- This page describing a method used by some on Articles for Deletion to approximate notability and sometimes in discussions over naming articles. This page discusses its proper use, limits and restrictions.
Here are some ways to use Google ([1]), Alexa ([2]), Yahoo! ([3]) and Clusty ([4]) to check articles and other information.
Types of Google tests
On Wikipedia, a Google Test is any use of Google or other search engines as references. Several very distinct kinds of information can be gleaned by this method. It should be stressed that none of these applications is conclusive evidence, but simply a first-pass heuristic or rule of thumb.
- Unencyclopedic or spurious topics. Some topics introduced to Wikipedia articles don't belong here. Some of these can be detected by running a Google search on a relevant phrase and counting the number of search results. This technique works reasonably well for weeding out hoaxes, fictions, and personal theories and hypotheses. It can also be used to ascertain whether a topic is of sufficiently broad interest to merit inclusion in the wiki, though this application is highly subject to bias (see below). See Wikipedia:What Wikipedia is not for a more comprehensive list of unencyclopedic topics.

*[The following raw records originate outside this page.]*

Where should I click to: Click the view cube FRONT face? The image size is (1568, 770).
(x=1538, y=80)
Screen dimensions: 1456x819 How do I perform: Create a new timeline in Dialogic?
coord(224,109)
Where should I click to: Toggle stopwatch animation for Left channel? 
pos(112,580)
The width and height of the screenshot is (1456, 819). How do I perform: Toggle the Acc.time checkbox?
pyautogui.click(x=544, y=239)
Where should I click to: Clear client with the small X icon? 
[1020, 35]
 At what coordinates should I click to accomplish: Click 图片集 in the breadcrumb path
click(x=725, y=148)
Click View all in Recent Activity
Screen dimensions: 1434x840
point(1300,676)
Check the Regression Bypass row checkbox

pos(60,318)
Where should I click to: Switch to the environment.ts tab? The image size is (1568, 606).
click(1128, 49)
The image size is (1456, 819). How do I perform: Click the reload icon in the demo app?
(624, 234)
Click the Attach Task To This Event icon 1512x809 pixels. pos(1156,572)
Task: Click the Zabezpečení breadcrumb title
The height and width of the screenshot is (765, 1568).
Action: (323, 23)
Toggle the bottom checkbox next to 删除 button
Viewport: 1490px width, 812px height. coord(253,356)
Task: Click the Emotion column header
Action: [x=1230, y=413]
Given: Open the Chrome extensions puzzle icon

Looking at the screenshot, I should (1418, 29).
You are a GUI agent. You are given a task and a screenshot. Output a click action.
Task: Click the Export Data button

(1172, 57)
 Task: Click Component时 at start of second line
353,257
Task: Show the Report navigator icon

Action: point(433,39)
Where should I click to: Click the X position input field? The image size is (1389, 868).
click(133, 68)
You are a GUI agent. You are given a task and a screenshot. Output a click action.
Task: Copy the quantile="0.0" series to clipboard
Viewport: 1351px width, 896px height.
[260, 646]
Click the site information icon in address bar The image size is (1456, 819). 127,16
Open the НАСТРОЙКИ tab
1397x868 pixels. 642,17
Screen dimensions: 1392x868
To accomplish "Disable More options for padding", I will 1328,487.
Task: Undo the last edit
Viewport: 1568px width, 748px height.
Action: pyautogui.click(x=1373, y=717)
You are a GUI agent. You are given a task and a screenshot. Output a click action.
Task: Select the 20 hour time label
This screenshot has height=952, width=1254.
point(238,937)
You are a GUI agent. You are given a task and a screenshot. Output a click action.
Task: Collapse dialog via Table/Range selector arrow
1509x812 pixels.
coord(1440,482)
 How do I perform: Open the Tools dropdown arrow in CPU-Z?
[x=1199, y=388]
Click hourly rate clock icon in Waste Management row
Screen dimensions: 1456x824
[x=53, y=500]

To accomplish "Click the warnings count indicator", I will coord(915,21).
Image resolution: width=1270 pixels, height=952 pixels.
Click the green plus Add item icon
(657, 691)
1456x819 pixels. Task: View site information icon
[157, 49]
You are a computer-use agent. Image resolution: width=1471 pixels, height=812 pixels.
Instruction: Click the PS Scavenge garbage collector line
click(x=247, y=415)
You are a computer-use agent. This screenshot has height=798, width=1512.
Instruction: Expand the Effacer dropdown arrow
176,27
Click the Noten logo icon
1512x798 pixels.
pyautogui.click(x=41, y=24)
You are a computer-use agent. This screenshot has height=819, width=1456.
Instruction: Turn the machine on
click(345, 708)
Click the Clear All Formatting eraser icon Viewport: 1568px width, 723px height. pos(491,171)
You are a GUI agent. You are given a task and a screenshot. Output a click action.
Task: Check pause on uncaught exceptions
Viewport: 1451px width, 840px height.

- Copyrighted material. Large pieces of poorly wikified text, submitted to the wiki all at once, particularly by a new or anonymous user, are often copy-and-pasted from outside sources. Some of these are submitted in violation of copyright. (See also Wikipedia:Spotting possible copyright violations, Wikipedia:Copyrights.) A copy-and-paste operation from an online source can often be detected by running searches for excerpts.
- Idiosyncratic usage. The English language often has multiple terms for a single concept, particularly given regional dialects. A series of searches for different forms of a name reveals some approximation of their relative popularity. For a quick comparison of relative usage try googlefight, e.g. comparing deoxyribose nucleic acid and deoxyribonucleic acid. Note that there are cases where this googletest can be overruled, such as when an international standard has been set, as in the case of aluminium.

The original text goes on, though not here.